Input material —
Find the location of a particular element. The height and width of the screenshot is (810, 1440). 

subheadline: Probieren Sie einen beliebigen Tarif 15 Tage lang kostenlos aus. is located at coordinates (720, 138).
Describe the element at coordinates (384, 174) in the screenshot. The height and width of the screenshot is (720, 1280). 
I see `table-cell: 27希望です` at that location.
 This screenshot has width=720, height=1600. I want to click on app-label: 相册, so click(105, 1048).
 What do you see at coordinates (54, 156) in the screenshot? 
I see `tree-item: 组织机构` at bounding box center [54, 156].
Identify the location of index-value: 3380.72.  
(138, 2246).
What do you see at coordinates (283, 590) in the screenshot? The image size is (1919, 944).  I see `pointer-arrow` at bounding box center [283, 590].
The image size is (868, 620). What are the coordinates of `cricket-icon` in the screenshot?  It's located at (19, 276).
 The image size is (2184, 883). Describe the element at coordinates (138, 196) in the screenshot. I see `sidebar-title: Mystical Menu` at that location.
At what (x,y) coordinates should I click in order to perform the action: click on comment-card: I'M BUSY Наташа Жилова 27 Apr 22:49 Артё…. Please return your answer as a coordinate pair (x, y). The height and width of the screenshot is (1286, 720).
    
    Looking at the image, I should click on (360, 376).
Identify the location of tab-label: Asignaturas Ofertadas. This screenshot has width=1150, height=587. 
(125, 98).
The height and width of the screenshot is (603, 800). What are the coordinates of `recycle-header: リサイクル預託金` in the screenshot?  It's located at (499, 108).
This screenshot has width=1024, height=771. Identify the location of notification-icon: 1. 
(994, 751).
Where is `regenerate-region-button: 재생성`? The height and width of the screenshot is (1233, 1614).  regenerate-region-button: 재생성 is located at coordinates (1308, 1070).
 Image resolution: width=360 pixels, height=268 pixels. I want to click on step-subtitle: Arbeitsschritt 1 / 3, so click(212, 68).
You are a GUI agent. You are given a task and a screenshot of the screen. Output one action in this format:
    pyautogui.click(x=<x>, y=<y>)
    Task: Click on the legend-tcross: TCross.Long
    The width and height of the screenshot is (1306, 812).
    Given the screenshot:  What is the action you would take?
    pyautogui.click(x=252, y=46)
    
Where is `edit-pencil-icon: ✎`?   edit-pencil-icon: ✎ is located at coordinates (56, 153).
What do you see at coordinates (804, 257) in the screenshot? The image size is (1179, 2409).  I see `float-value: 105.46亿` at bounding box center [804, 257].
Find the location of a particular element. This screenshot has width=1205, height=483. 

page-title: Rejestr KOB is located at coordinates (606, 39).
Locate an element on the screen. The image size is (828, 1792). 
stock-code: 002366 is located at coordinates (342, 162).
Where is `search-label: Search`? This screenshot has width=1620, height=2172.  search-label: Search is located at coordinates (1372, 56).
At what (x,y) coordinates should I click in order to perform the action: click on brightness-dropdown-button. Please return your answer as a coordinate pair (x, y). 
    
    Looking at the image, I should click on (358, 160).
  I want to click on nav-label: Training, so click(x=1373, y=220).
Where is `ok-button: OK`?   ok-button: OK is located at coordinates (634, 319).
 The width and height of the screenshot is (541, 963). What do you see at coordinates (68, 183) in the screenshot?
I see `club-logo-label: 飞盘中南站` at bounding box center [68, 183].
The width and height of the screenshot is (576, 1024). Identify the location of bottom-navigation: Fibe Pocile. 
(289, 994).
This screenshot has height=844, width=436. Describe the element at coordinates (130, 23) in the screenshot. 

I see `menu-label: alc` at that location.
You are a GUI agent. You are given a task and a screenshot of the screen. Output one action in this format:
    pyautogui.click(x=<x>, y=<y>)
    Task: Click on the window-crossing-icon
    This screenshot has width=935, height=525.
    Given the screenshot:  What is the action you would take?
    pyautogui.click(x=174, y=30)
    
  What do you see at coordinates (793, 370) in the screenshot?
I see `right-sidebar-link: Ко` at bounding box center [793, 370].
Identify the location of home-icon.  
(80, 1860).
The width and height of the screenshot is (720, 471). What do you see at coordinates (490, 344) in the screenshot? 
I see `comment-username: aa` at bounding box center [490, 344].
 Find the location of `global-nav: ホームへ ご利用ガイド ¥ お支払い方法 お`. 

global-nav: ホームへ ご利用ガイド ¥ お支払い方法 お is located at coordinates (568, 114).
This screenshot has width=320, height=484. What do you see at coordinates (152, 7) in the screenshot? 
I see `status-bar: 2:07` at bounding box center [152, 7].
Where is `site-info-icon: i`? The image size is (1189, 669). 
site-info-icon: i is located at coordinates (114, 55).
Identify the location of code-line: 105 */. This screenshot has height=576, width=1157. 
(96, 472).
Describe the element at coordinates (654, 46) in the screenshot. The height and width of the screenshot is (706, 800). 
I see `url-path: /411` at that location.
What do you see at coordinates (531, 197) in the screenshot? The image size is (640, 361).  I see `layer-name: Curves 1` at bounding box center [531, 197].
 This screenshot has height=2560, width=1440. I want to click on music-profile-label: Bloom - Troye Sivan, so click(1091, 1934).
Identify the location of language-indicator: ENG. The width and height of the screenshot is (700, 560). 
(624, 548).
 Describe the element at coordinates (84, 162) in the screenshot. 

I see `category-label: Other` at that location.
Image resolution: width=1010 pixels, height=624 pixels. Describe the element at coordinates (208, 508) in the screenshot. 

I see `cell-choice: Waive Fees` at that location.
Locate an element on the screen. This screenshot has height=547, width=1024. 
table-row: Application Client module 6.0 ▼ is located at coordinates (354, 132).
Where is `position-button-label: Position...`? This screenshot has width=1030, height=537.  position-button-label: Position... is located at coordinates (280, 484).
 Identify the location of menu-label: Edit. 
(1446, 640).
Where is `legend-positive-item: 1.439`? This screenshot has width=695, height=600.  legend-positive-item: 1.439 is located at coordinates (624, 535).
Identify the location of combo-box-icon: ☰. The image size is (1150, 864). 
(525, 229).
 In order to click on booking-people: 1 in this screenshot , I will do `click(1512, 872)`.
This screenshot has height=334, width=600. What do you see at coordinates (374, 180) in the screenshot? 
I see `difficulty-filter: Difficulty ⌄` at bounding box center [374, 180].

Work item — Can you turn the records above into a numbered list, leaving out the blank lines?

The completed task —
1. Find the location of a particular element. The height and width of the screenshot is (810, 1440). 
2. subheadline: Probieren Sie einen beliebigen Tarif 15 Tage lang kostenlos aus. is located at coordinates (720, 138).
3. Describe the element at coordinates (384, 174) in the screenshot. The height and width of the screenshot is (720, 1280). 
4. I see `table-cell: 27希望です` at that location.
5.  This screenshot has width=720, height=1600. I want to click on app-label: 相册, so click(105, 1048).
6.  What do you see at coordinates (54, 156) in the screenshot? 
7. I see `tree-item: 组织机构` at bounding box center [54, 156].
8. Identify the location of index-value: 3380.72.  
9. (138, 2246).
10. What do you see at coordinates (283, 590) in the screenshot? The image size is (1919, 944).  I see `pointer-arrow` at bounding box center [283, 590].
11. The image size is (868, 620). What are the coordinates of `cricket-icon` in the screenshot?  It's located at (19, 276).
12.  The image size is (2184, 883). Describe the element at coordinates (138, 196) in the screenshot. I see `sidebar-title: Mystical Menu` at that location.
13. At what (x,y) coordinates should I click in order to perform the action: click on comment-card: I'M BUSY Наташа Жилова 27 Apr 22:49 Артё…. Please return your answer as a coordinate pair (x, y). The height and width of the screenshot is (1286, 720).
14.     Looking at the image, I should click on (360, 376).
15. Identify the location of tab-label: Asignaturas Ofertadas. This screenshot has width=1150, height=587. 
16. (125, 98).
17. The height and width of the screenshot is (603, 800). What are the coordinates of `recycle-header: リサイクル預託金` in the screenshot?  It's located at (499, 108).
18. This screenshot has width=1024, height=771. Identify the location of notification-icon: 1. 
19. (994, 751).
20. Where is `regenerate-region-button: 재생성`? The height and width of the screenshot is (1233, 1614).  regenerate-region-button: 재생성 is located at coordinates (1308, 1070).
21.  Image resolution: width=360 pixels, height=268 pixels. I want to click on step-subtitle: Arbeitsschritt 1 / 3, so click(212, 68).
22. You are a GUI agent. You are given a task and a screenshot of the screen. Output one action in this format:
23.     pyautogui.click(x=<x>, y=<y>)
24.     Task: Click on the legend-tcross: TCross.Long
25.     The width and height of the screenshot is (1306, 812).
26.     Given the screenshot:  What is the action you would take?
27.     pyautogui.click(x=252, y=46)
28. Where is `edit-pencil-icon: ✎`?   edit-pencil-icon: ✎ is located at coordinates (56, 153).
29. What do you see at coordinates (804, 257) in the screenshot? The image size is (1179, 2409).  I see `float-value: 105.46亿` at bounding box center [804, 257].
30. Find the location of a particular element. This screenshot has width=1205, height=483. 
31. page-title: Rejestr KOB is located at coordinates (606, 39).
32. Locate an element on the screen. The image size is (828, 1792). 
33. stock-code: 002366 is located at coordinates (342, 162).
34. Where is `search-label: Search`? This screenshot has width=1620, height=2172.  search-label: Search is located at coordinates (1372, 56).
35. At what (x,y) coordinates should I click in order to perform the action: click on brightness-dropdown-button. Please return your answer as a coordinate pair (x, y). 
36.     Looking at the image, I should click on (358, 160).
37.   I want to click on nav-label: Training, so click(x=1373, y=220).
38. Where is `ok-button: OK`?   ok-button: OK is located at coordinates (634, 319).
39.  The width and height of the screenshot is (541, 963). What do you see at coordinates (68, 183) in the screenshot?
40. I see `club-logo-label: 飞盘中南站` at bounding box center [68, 183].
41. The width and height of the screenshot is (576, 1024). Identify the location of bottom-navigation: Fibe Pocile. 
42. (289, 994).
43. This screenshot has height=844, width=436. Describe the element at coordinates (130, 23) in the screenshot. 
44. I see `menu-label: alc` at that location.
45. You are a GUI agent. You are given a task and a screenshot of the screen. Output one action in this format:
46.     pyautogui.click(x=<x>, y=<y>)
47.     Task: Click on the window-crossing-icon
48.     This screenshot has width=935, height=525.
49.     Given the screenshot:  What is the action you would take?
50.     pyautogui.click(x=174, y=30)
51.   What do you see at coordinates (793, 370) in the screenshot?
52. I see `right-sidebar-link: Ко` at bounding box center [793, 370].
53. Identify the location of home-icon.  
54. (80, 1860).
55. The width and height of the screenshot is (720, 471). What do you see at coordinates (490, 344) in the screenshot? 
56. I see `comment-username: aa` at bounding box center [490, 344].
57.  Find the location of `global-nav: ホームへ ご利用ガイド ¥ お支払い方法 お`. 
58. global-nav: ホームへ ご利用ガイド ¥ お支払い方法 お is located at coordinates (568, 114).
59. This screenshot has width=320, height=484. What do you see at coordinates (152, 7) in the screenshot? 
60. I see `status-bar: 2:07` at bounding box center [152, 7].
61. Where is `site-info-icon: i`? The image size is (1189, 669). 
62. site-info-icon: i is located at coordinates (114, 55).
63. Identify the location of code-line: 105 */. This screenshot has height=576, width=1157. 
64. (96, 472).
65. Describe the element at coordinates (654, 46) in the screenshot. The height and width of the screenshot is (706, 800). 
66. I see `url-path: /411` at that location.
67. What do you see at coordinates (531, 197) in the screenshot? The image size is (640, 361).  I see `layer-name: Curves 1` at bounding box center [531, 197].
68.  This screenshot has height=2560, width=1440. I want to click on music-profile-label: Bloom - Troye Sivan, so click(1091, 1934).
69. Identify the location of language-indicator: ENG. The width and height of the screenshot is (700, 560). 
70. (624, 548).
71.  Describe the element at coordinates (84, 162) in the screenshot. 
72. I see `category-label: Other` at that location.
73. Image resolution: width=1010 pixels, height=624 pixels. Describe the element at coordinates (208, 508) in the screenshot. 
74. I see `cell-choice: Waive Fees` at that location.
75. Locate an element on the screen. This screenshot has height=547, width=1024. 
76. table-row: Application Client module 6.0 ▼ is located at coordinates (354, 132).
77. Where is `position-button-label: Position...`? This screenshot has width=1030, height=537.  position-button-label: Position... is located at coordinates (280, 484).
78.  Identify the location of menu-label: Edit. 
79. (1446, 640).
80. Where is `legend-positive-item: 1.439`? This screenshot has width=695, height=600.  legend-positive-item: 1.439 is located at coordinates (624, 535).
81. Identify the location of combo-box-icon: ☰. The image size is (1150, 864). 
82. (525, 229).
83.  In order to click on booking-people: 1 in this screenshot , I will do `click(1512, 872)`.
84. This screenshot has height=334, width=600. What do you see at coordinates (374, 180) in the screenshot? 
85. I see `difficulty-filter: Difficulty ⌄` at bounding box center [374, 180].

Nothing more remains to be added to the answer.